Ale to jeśli kwestia interpretacji to czyli tak czy siak, mogą próbować od Ciebie wyciągnąć konsekwencję mimo, że tylko podałeś linka, gdzie ktoś inny nakurwia tego strima? A potem już kwestia sądów itp?

@Aliibaba nie chce mi się szukać, tam jest taki rozpierdol, że jak będziesz się nudził to poszukaj, chyba że już skasowali.
 
Ale to jeśli kwestia interpretacji to czyli tak czy siak, mogą próbować od Ciebie wyciągnąć konsekwencję mimo, że tylko podałeś linka, gdzie ktoś inny nakurwia tego strima? A potem już kwestia sądów itp?

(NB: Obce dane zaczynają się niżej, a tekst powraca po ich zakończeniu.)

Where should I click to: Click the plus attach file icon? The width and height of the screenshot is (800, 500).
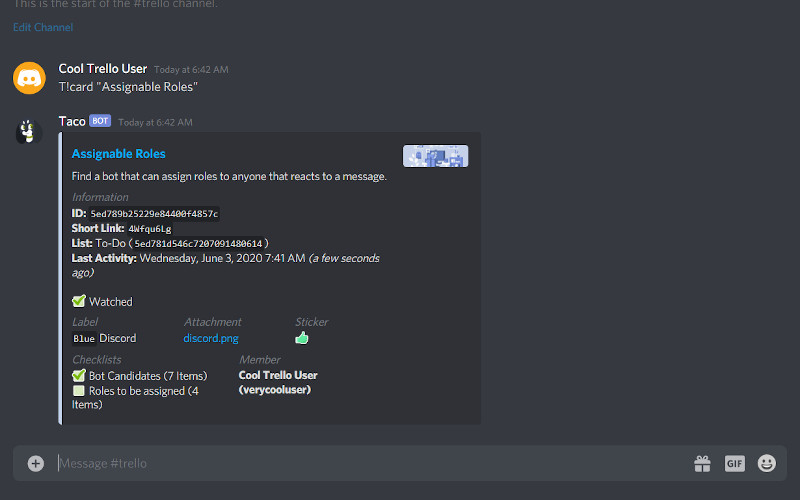click(x=36, y=463)

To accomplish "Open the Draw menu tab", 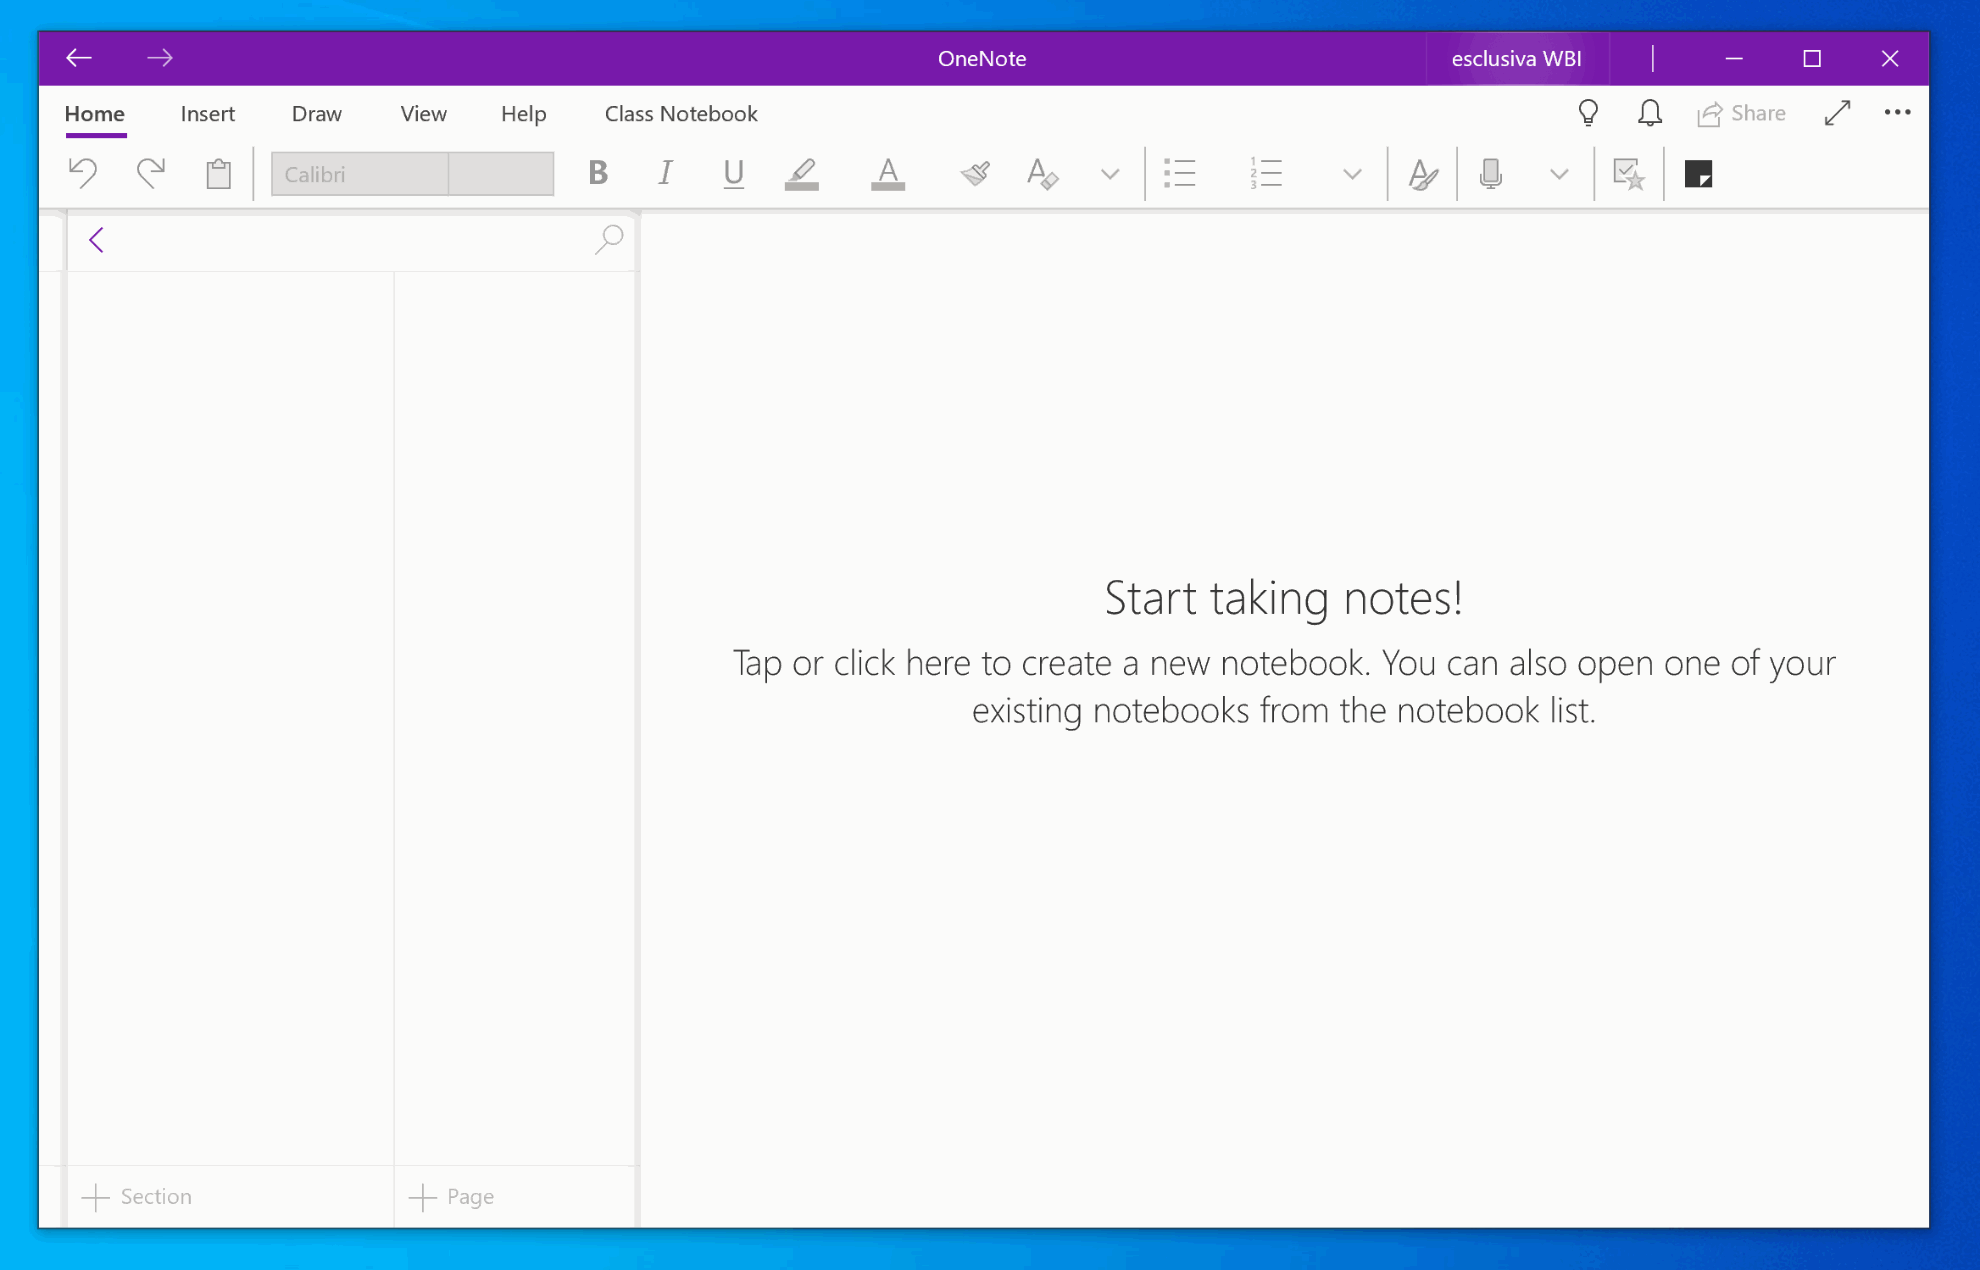I will [316, 113].
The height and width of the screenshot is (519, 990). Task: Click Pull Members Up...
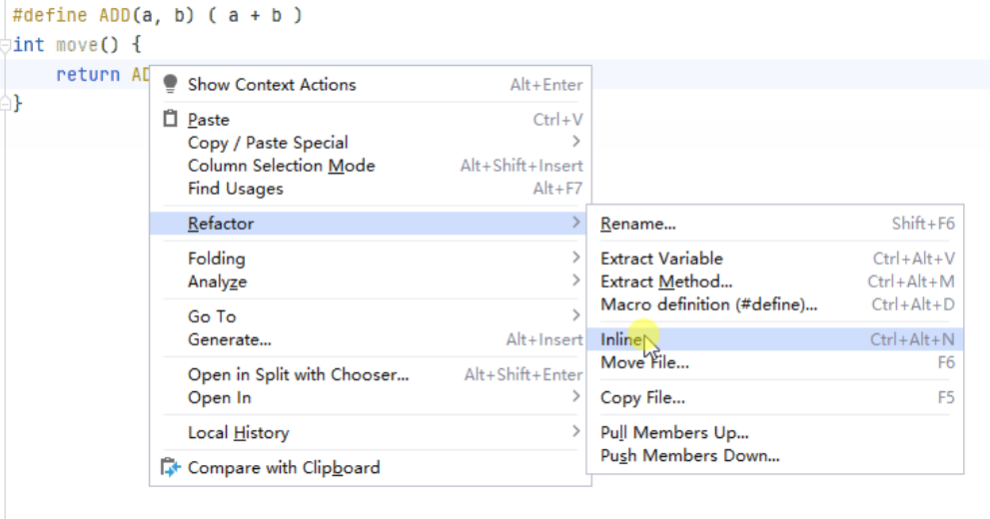point(674,433)
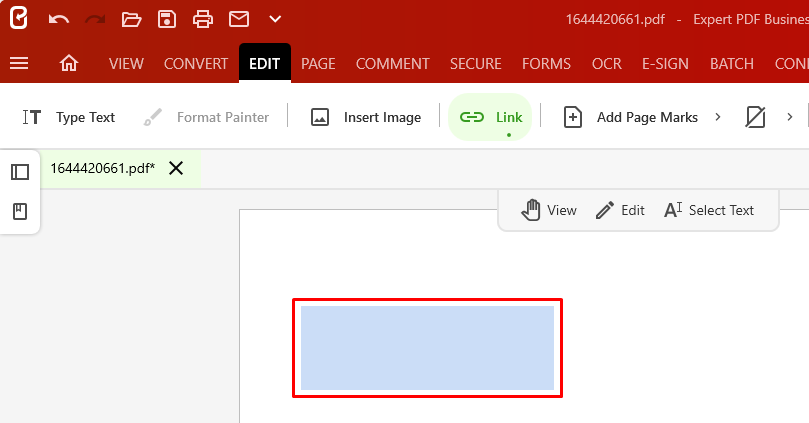Click Type Text button

tap(69, 117)

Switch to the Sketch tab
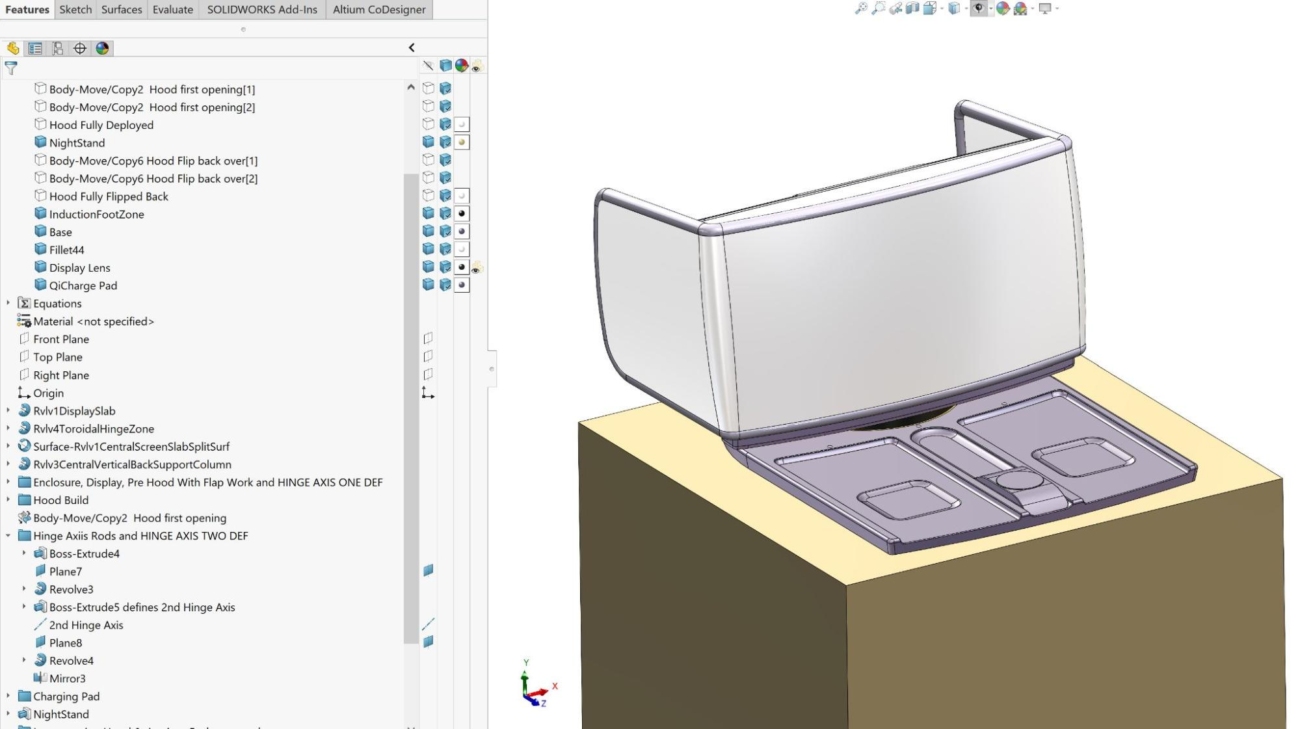(75, 9)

@Aliibaba nie chce mi się szukać, tam jest taki rozpierdol, że jak będziesz się nudził to poszukaj, chyba że już skasowali.
KSW jakby moglo to by juz zaczelo ludzi scigac za to, czyli nie moga
na takim wykopie z kilkaset osob wrzucalo linki, przeciez mozesz link do youtuba udostepnic
 
Ale to jeśli kwestia interpretacji to czyli tak czy siak, mogą próbować od Ciebie wyciągnąć konsekwencję mimo, że tylko podałeś linka, gdzie ktoś inny nakurwia tego strima? A potem już kwestia sądów itp?

@Aliibaba nie chce mi się szukać, tam jest taki rozpierdol, że jak będziesz się nudził to poszukaj, chyba że już skasowali.
Mogą próbować, pytanie czy im się opłaca. Prędzej będą ścigać tych którzy transmituja nielegalnie niż tych, którzy będą wrzucać linki. Zapewne Wojsław miał na myśli to, że im ułatwiacie namierzanie streamerow.
 
Mogą próbować, pytanie czy im się opłaca. Prędzej będą ścigać tych którzy transmituja nielegalnie niż tych, którzy będą wrzucać linki. Zapewne Wojsław miał na myśli to, że im ułatwiacie namierzanie streamerow.

Mnie to tam lata, bo ja oglądałem, z jakiegoś strima z czata wrzuconego, tak tylko z ciekawości pytałem.